## Aim of the task
Rewrite everything from "Sean Kennedy at" down to "in January 2009." in the Sean Kennedy text, replacing "novels" with "books".

## Supplied passage
Sean Kennedy at RantMeet 2009

Sean Kennedy (born October 23, 1973) is a Canadian author of horror novels with mythical and cyberpunk themes, and the primary voice of Internet radio and television shows hosted by RantMedia. The characteristic outro heard at the end of most of his shows is "My name is Sean Kennedy, and I am The Fucking Man."

As of February 2023, Kennedy has written five novels (The Scabbed Wings of Abaddon, published in 2007, Immersion: 2086 published on January 1, 2016, Hardwired Faith, published in 2017, Kaizen Sanctuary, published in 2017, and Heresy's Champion, published in 2018,) as well as a short story collection (Ambient Reports: 2087 published on September 1, 2016,) a novella (The Bloodstained Rabbit, released on June 27, 2005,) and the short story The Locksmith, which was adapted to comic form by Marc Rødskov in January 2009.

== Cult followings ==

===KULT===
KULT (Kennedy's Uber Leet Terrorists) was an organization spawned by Kennedy's anti-establishment rants, described as an ungoverned network of "digital-wet-wired-cyber masons with shovels" who recognize "the dark cyber-world that is coming." As of September 2000, more than 1,000 new visitors logged on to the KULT website each day. Members were divided into "klans" and one went so far as to receive a tattoo of the KULT symbol on his chest. Another got a tattoo of her symbol on her wrist. The group was disbanded among great controversy in 2001, remnants of the membership regrouped into several splinter sites, all of which subsequently dissolved by the early 2010s.

==Advocacy==

=== SOCAN Tariff 22 ===
RantRadio was particularly active in trying to repeal SOCAN's Tariff 22 proposals for 2003. Such a move would have called for a minimum fee of C$0.25 per listener per month, plus 10% of advertising revenue if that exceeds the minimum rate. The proposed NRCC Tariff 22 was eventually withdrawn April 16, 2008.

## Dataset
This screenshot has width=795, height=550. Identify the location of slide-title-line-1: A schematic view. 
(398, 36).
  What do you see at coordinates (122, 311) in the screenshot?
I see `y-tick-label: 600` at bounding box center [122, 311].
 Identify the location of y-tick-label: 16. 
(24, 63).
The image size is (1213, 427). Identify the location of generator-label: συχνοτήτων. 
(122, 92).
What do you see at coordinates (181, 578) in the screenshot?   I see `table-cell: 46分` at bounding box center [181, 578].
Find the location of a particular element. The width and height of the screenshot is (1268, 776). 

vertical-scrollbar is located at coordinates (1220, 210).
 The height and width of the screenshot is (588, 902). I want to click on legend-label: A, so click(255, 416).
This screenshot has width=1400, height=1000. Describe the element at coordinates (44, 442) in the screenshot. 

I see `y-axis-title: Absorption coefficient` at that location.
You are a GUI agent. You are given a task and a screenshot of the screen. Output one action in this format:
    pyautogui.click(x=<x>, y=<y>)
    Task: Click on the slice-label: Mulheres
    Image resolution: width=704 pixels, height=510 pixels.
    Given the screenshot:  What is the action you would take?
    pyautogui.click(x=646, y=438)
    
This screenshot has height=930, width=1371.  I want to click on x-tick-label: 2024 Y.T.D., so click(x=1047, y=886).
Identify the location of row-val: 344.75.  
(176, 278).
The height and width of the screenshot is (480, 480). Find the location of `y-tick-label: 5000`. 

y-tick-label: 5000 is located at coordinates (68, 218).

## Output for this exercise
Sean Kennedy at RantMeet 2009

Sean Kennedy (born October 23, 1973) is a Canadian author of horror books with mythical and cyberpunk themes, and the primary voice of Internet radio and television shows hosted by RantMedia. The characteristic outro heard at the end of most of his shows is "My name is Sean Kennedy, and I am The Fucking Man."

As of February 2023, Kennedy has written five books (The Scabbed Wings of Abaddon, published in 2007, Immersion: 2086 published on January 1, 2016, Hardwired Faith, published in 2017, Kaizen Sanctuary, published in 2017, and Heresy's Champion, published in 2018,) as well as a short story collection (Ambient Reports: 2087 published on September 1, 2016,) a novella (The Bloodstained Rabbit, released on June 27, 2005,) and the short story The Locksmith, which was adapted to comic form by Marc Rødskov in January 2009.